▶ [What the task asks]: Tally the lines of the items below that contain the string "point". Reply with the number alone.

▶ [Data to process]:
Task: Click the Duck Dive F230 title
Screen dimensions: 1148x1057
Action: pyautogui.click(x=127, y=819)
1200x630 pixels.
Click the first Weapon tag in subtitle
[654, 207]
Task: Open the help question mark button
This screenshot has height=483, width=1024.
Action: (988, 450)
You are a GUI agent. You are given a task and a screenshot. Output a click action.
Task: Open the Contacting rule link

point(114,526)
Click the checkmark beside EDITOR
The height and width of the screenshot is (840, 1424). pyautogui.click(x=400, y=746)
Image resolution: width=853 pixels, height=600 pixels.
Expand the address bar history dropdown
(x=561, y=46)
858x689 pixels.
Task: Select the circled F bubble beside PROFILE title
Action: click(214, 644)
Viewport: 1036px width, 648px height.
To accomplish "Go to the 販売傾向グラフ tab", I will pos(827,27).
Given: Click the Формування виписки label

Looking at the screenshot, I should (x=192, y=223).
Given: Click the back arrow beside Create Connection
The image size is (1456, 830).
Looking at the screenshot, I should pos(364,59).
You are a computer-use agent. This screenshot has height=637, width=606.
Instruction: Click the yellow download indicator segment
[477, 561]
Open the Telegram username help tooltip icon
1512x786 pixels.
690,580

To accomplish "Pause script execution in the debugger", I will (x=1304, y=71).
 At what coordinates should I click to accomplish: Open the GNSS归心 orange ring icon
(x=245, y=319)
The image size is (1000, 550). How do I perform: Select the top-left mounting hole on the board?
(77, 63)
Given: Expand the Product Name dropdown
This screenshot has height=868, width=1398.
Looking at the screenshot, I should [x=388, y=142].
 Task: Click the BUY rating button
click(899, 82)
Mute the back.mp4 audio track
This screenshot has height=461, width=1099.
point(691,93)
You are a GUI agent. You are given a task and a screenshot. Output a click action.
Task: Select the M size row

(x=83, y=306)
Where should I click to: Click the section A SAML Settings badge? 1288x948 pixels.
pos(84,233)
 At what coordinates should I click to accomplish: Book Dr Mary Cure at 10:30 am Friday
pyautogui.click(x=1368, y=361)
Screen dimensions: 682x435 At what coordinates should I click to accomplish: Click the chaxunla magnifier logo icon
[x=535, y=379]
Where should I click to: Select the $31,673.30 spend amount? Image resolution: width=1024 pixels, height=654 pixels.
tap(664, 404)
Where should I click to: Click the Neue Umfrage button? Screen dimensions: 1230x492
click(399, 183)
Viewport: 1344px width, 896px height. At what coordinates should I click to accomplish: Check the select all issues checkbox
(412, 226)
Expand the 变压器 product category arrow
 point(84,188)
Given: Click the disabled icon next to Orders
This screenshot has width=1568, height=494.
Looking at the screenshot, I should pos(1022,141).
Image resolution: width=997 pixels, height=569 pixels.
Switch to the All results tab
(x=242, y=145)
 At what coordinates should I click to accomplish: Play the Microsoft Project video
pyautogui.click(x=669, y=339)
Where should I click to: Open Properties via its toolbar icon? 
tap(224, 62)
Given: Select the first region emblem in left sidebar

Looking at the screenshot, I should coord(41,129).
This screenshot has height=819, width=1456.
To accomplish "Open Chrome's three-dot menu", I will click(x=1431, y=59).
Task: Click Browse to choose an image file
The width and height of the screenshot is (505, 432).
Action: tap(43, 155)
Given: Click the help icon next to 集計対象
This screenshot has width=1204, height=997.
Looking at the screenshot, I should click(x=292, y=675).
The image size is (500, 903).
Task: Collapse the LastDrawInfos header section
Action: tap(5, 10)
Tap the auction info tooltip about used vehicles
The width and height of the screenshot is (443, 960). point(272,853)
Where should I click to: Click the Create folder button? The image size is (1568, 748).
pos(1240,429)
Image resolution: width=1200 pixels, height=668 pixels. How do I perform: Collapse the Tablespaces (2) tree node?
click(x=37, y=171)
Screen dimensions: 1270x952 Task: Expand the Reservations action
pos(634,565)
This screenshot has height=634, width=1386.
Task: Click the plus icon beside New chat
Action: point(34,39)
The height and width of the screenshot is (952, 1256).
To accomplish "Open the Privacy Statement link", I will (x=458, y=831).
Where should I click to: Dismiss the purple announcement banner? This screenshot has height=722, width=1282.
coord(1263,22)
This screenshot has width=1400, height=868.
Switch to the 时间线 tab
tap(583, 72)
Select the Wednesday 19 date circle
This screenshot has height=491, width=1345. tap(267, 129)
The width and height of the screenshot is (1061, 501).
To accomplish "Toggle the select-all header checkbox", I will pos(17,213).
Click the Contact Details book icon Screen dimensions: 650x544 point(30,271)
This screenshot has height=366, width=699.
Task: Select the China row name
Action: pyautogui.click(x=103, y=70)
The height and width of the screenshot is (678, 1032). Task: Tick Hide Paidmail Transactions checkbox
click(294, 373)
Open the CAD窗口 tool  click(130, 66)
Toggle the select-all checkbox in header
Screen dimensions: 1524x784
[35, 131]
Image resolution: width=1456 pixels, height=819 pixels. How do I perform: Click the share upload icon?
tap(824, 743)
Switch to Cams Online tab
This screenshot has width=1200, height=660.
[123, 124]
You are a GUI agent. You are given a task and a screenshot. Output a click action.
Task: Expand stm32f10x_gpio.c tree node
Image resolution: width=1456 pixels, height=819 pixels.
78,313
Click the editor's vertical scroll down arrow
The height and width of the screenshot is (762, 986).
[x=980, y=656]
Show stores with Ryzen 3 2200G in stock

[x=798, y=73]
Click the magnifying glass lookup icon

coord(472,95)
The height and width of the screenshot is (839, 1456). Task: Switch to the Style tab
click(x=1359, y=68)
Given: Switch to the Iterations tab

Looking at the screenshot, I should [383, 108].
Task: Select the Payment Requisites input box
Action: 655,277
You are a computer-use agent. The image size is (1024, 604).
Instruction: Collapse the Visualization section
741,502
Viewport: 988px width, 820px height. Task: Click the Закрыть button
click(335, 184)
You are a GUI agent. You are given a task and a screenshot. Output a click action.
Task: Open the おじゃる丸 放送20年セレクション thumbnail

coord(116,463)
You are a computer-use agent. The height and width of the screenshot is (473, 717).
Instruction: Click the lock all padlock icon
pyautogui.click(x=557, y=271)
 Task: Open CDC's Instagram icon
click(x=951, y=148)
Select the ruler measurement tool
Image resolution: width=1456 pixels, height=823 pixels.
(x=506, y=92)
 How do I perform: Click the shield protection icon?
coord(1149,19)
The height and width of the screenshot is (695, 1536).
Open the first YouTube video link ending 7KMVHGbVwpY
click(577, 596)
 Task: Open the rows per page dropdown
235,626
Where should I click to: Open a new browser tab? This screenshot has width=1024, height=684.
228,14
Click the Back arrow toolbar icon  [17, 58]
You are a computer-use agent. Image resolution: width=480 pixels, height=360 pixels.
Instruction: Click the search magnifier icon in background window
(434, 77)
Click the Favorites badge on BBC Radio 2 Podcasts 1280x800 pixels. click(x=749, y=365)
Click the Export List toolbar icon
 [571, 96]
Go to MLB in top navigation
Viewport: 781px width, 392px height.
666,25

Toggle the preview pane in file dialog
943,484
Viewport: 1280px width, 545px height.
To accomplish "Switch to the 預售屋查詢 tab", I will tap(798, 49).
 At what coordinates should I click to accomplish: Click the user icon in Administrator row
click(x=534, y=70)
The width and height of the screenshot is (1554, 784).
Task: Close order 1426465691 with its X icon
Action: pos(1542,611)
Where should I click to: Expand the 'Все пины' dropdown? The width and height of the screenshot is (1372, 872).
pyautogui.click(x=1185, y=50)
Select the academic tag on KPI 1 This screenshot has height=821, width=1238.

▶ [Full response]: 6